For the foregoing reasons, T-Jat's motion to vacate the arbitration award is DENIED, Amdocs's motion to confirm the award is GRANTED, and Amdocs's motion for sanctions is DENIED. In addition, T-Jat's motion for leave to redact certain documents is GRANTED, while Amdocs's request to file certain documents in redacted form or under seal is GRANTED in part and DENIED in part.
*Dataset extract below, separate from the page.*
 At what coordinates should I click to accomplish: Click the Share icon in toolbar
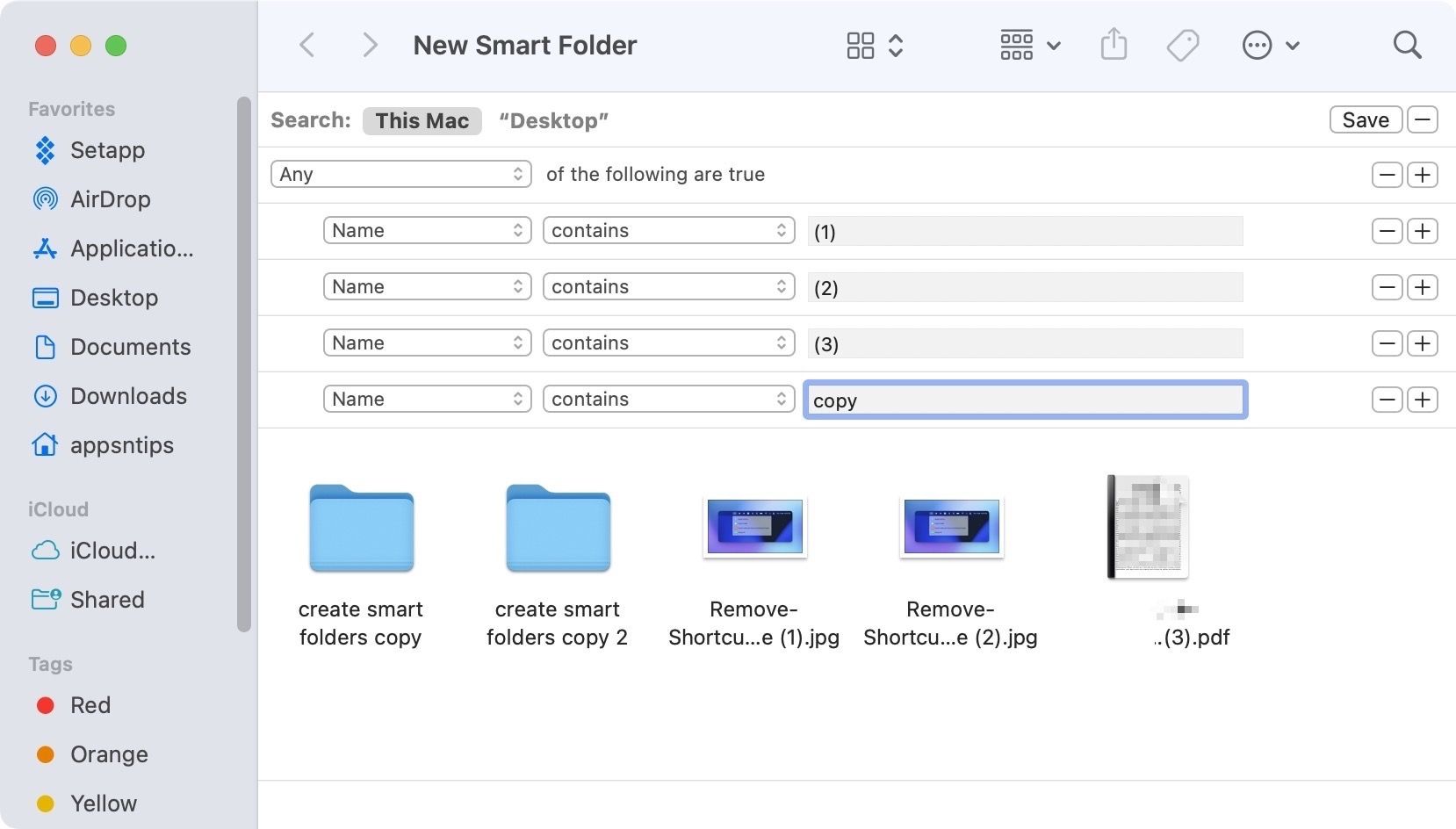1114,45
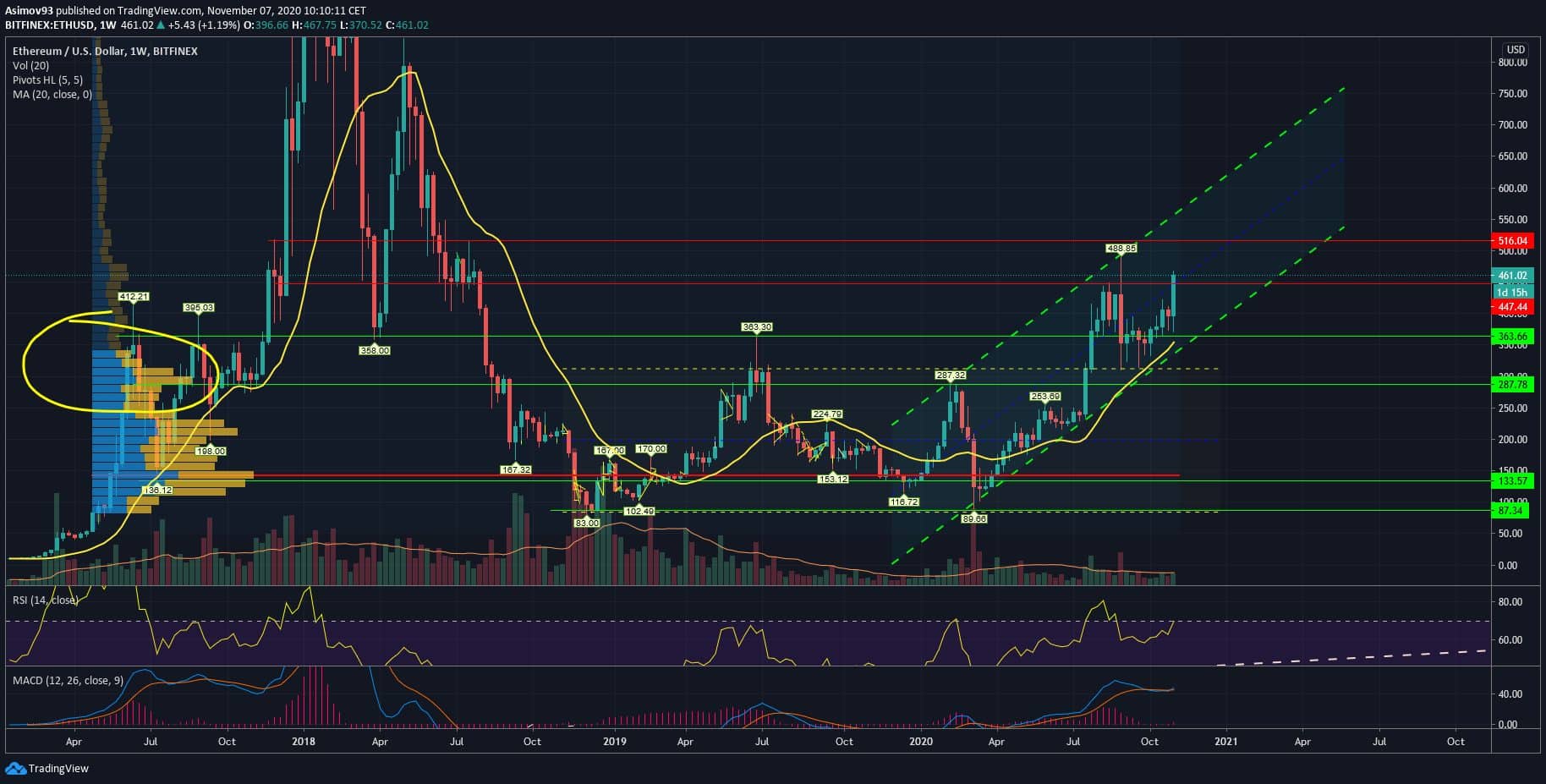Click the Asimov93 author name
The height and width of the screenshot is (784, 1546).
click(29, 11)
Amdocs may submit proposed redactions to the documents that it had originally requested be filed under seal by February 5, 2015. If no such redactions are submitted, the parties shall publicly file all necessary documents - under seal, in redacted form, or unredacted, as the case may be - by February 9, 2015. They shall also file with the Sealed Records Department all documents to be filed either under seal or in redacted form. If Amdocs submits a motion requesting redactions, the parties shall file all necessary documents in the manner described above within one week of the Court's ruling on that motion.
The Clerk of Court is directed to terminate Docket Nos. 93, 103, and 104, and to close the case.